Word for word, copy out the entries below, but not the pictures in them.
** Information supplied follows **
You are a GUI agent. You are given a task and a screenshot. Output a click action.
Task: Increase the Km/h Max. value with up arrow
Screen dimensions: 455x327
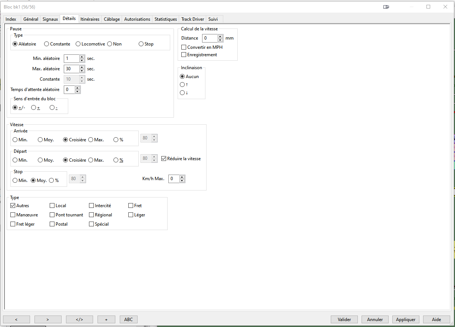[182, 177]
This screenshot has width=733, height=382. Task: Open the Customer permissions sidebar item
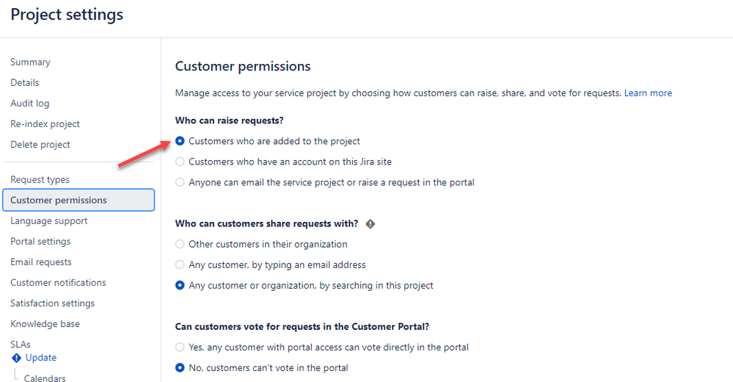[x=79, y=200]
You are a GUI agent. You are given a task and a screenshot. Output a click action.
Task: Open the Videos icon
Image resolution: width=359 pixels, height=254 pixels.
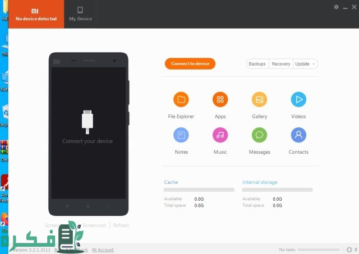tap(298, 100)
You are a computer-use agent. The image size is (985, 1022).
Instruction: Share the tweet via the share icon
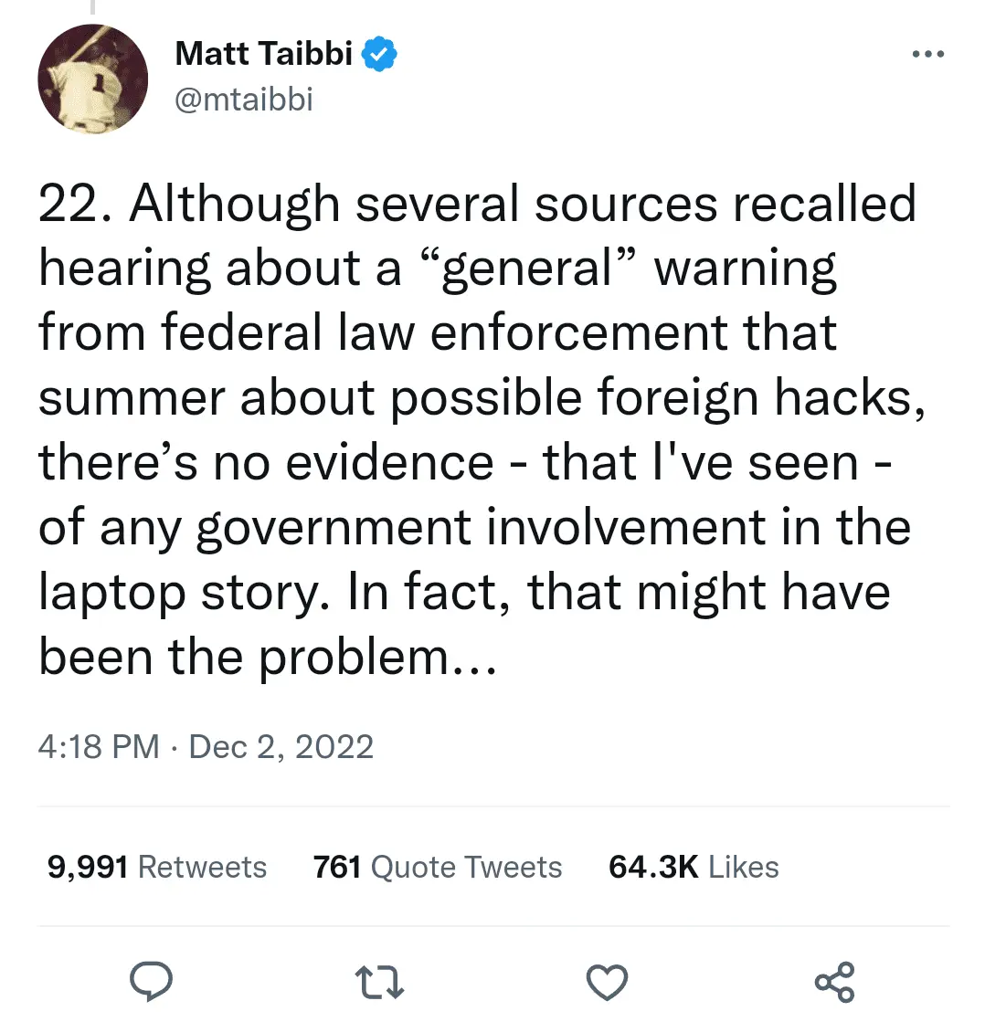pyautogui.click(x=833, y=982)
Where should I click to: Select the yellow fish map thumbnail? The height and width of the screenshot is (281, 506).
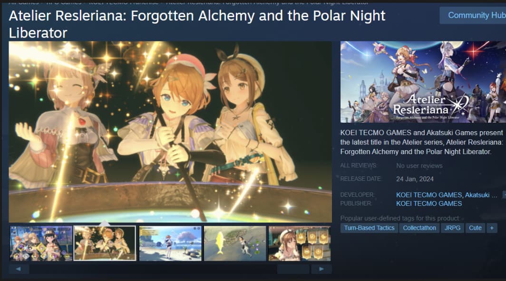235,243
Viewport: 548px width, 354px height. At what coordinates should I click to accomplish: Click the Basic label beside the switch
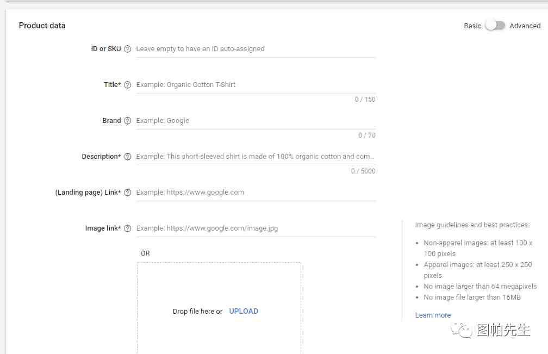pos(472,26)
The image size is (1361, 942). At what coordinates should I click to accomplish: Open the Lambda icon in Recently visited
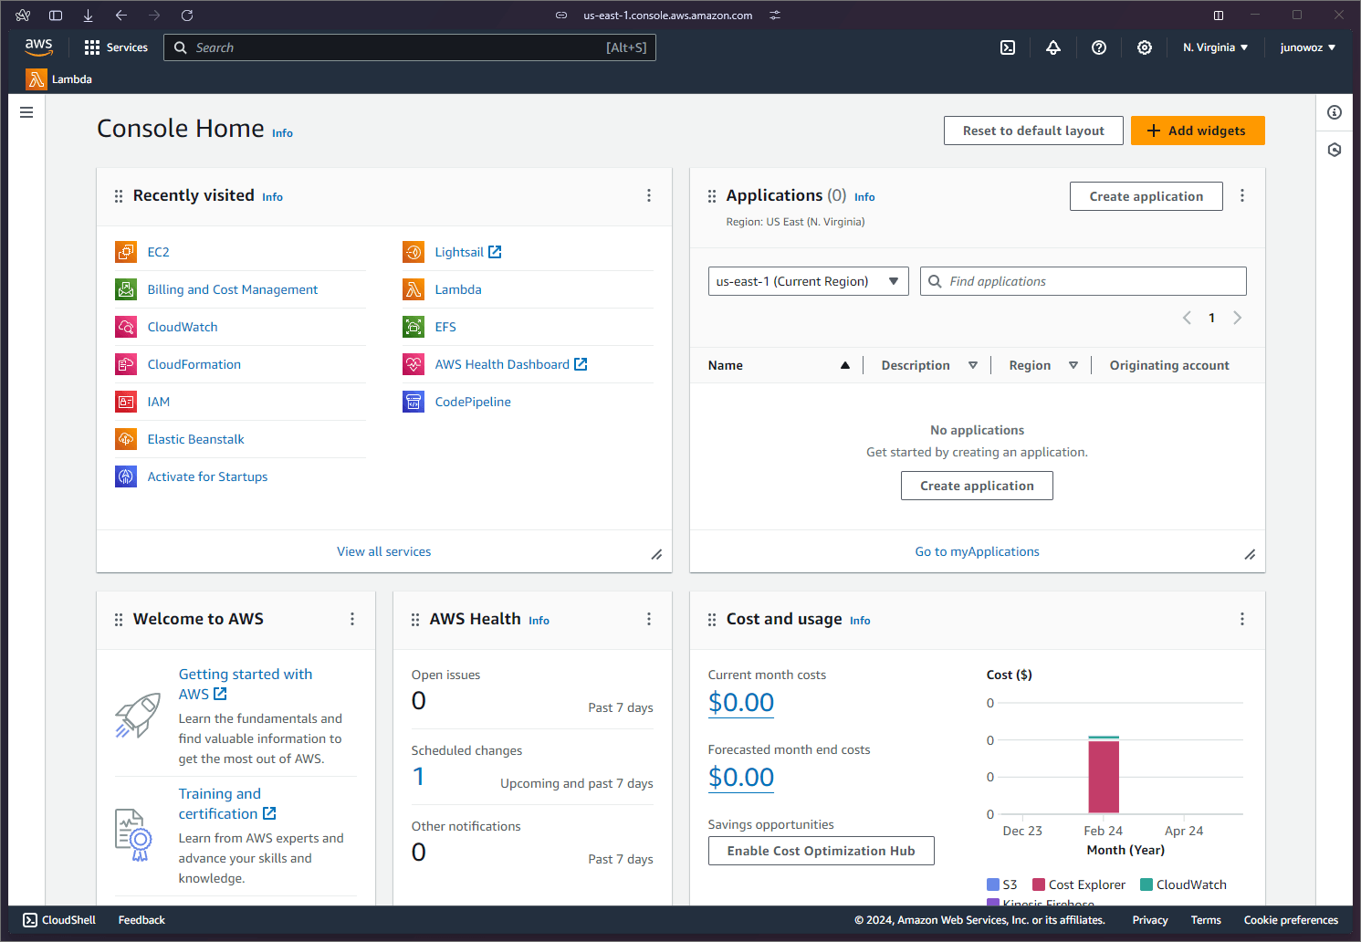click(414, 289)
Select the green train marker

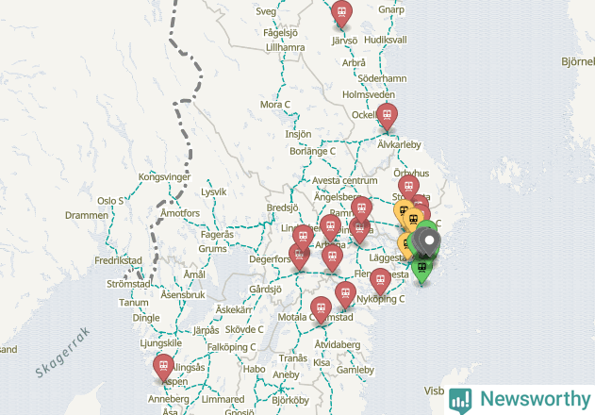(x=421, y=269)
** End of Information supplied **
Completed task:
You are a GUI agent. You are given a task and a screenshot. Output a click action.
Task: Increase the Km/h Max. value with up arrow
Screen dimensions: 455x327
[182, 177]
This screenshot has width=733, height=382. Task: Open the Customer permissions sidebar item
[x=79, y=200]
You are a GUI agent. You are given a task and a screenshot. Output a click action.
Task: Open the Videos icon
Image resolution: width=359 pixels, height=254 pixels.
tap(298, 100)
You are a computer-use agent. The image size is (985, 1022).
Instruction: Share the tweet via the share icon
pyautogui.click(x=833, y=982)
Where should I click to: Select the yellow fish map thumbnail? The height and width of the screenshot is (281, 506).
235,243
Viewport: 548px width, 354px height. At what coordinates should I click to accomplish: Click the Basic label beside the switch
pos(472,26)
The image size is (1361, 942). At what coordinates should I click to accomplish: Open the Lambda icon in Recently visited
click(414, 289)
Select the green train marker

(x=421, y=269)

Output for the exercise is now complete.